Please transcribe exactly the lines from the line holding "You are a GUI" through the end of the data below, and skip any pictures.

[[ GIVEN DATA open ]]

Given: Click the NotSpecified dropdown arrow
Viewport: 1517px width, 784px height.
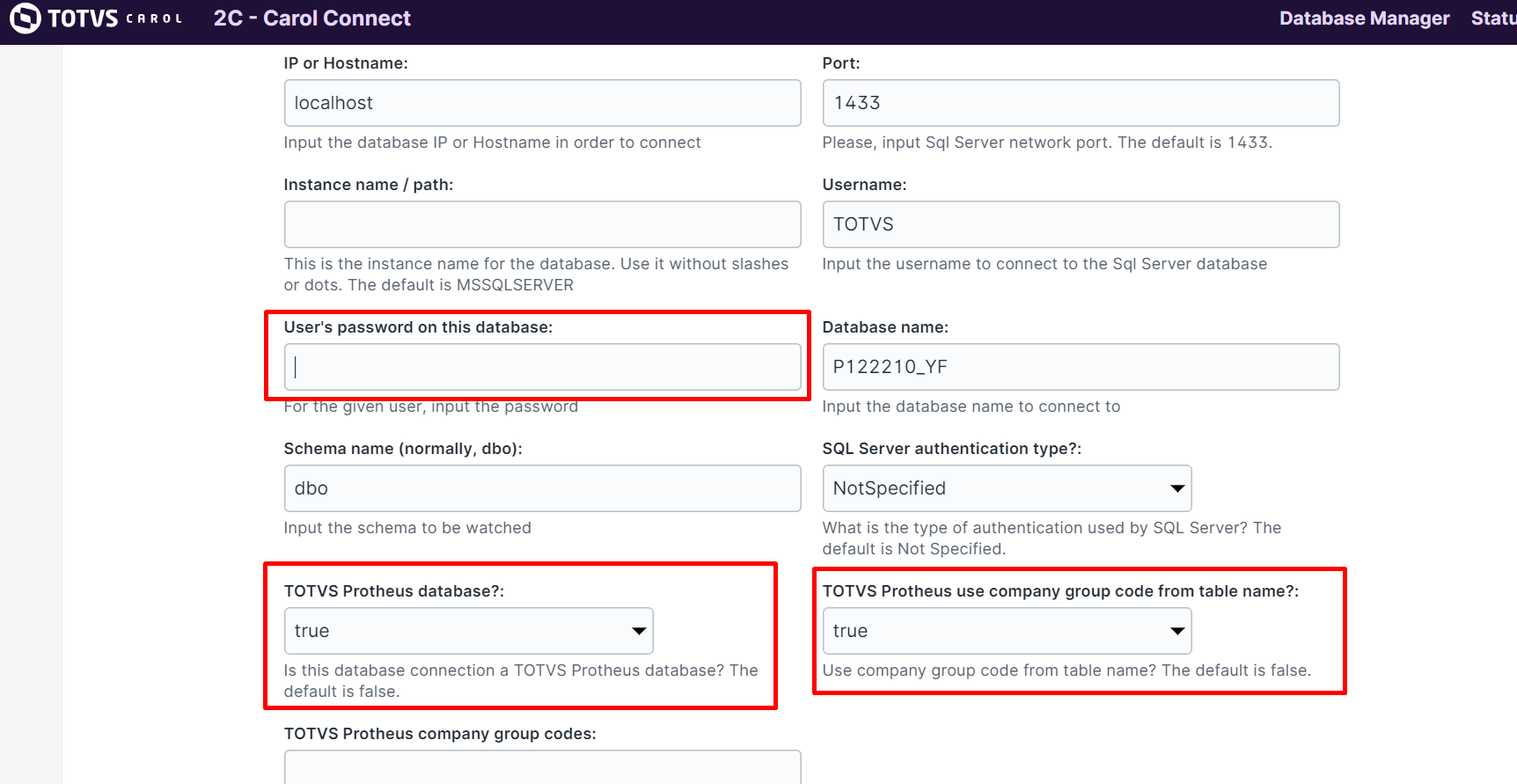Looking at the screenshot, I should (x=1176, y=488).
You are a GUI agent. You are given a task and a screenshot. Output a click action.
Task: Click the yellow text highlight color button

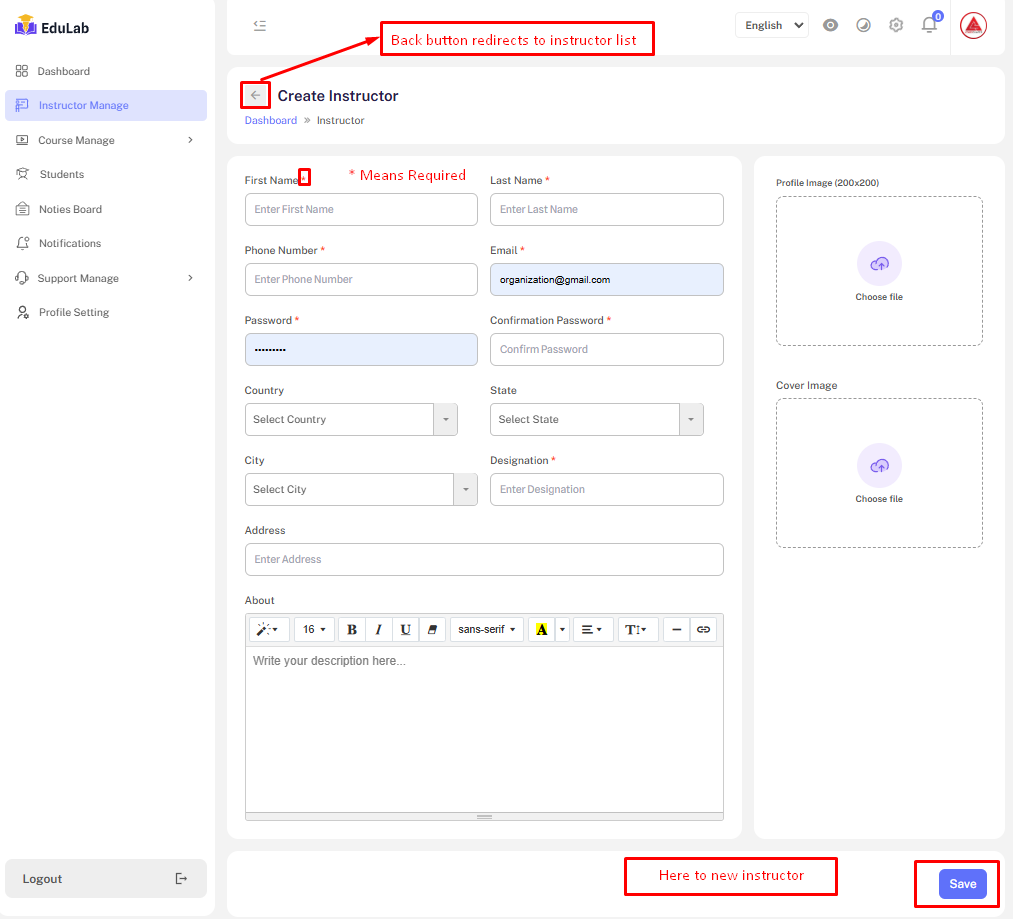(x=541, y=629)
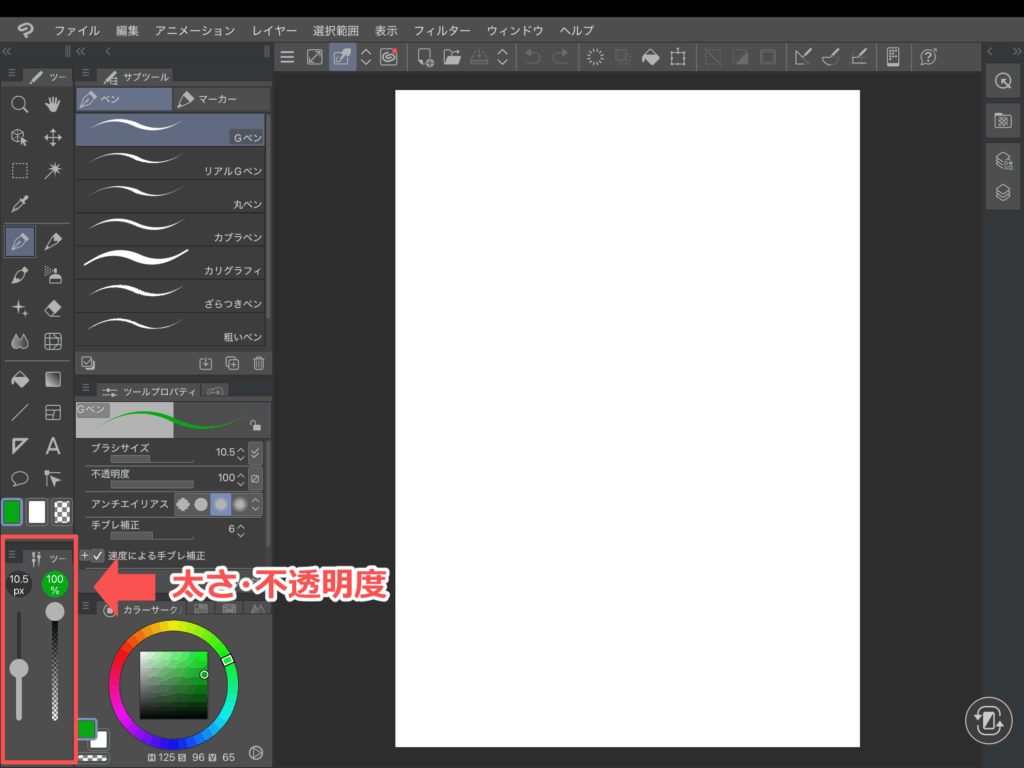Open the brush size preset dropdown
1024x768 pixels.
(255, 452)
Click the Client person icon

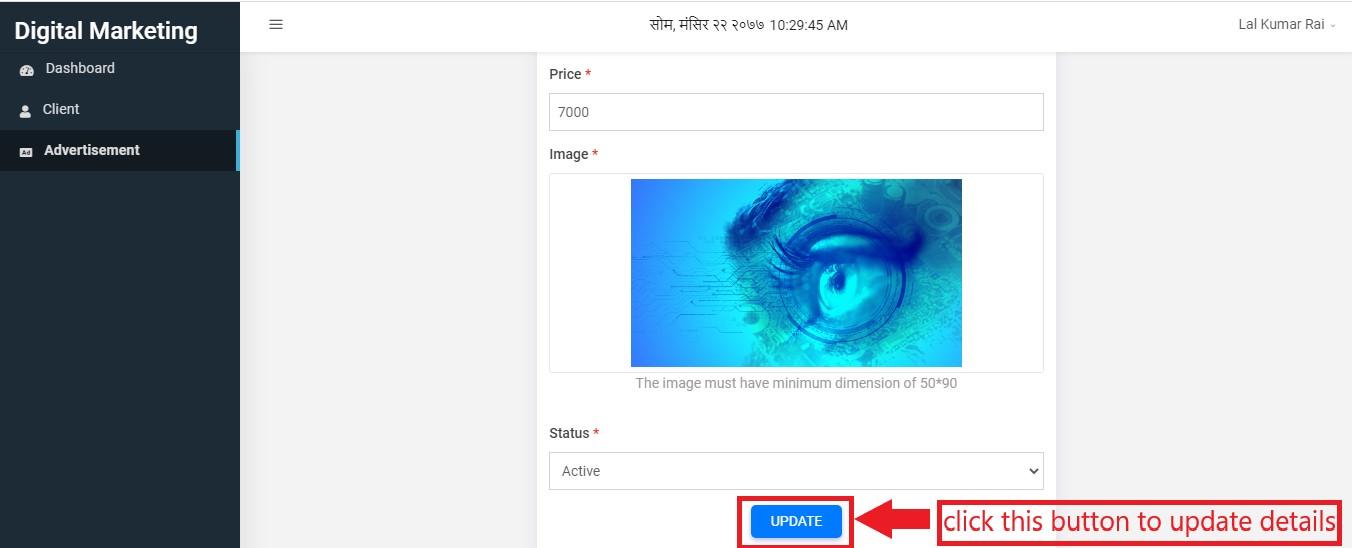point(26,111)
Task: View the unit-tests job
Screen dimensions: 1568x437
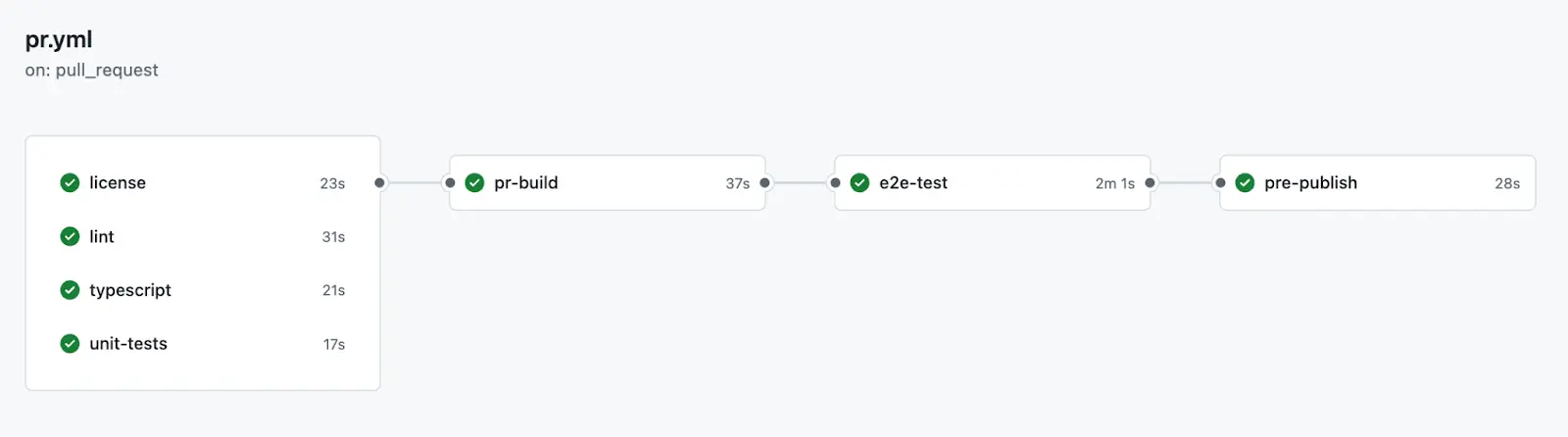Action: tap(202, 344)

[[ GIVEN DATA closed ]]

# RESPONSE
You are a GUI agent. You are given a task and a screenshot. Output a click action.
Task: Click the yellow text highlight color button

(x=541, y=629)
Open the brush size preset dropdown
1024x768 pixels.
(255, 452)
Click the Client person icon

point(26,111)
Task: View the unit-tests job
Screen dimensions: 1568x437
Action: tap(202, 344)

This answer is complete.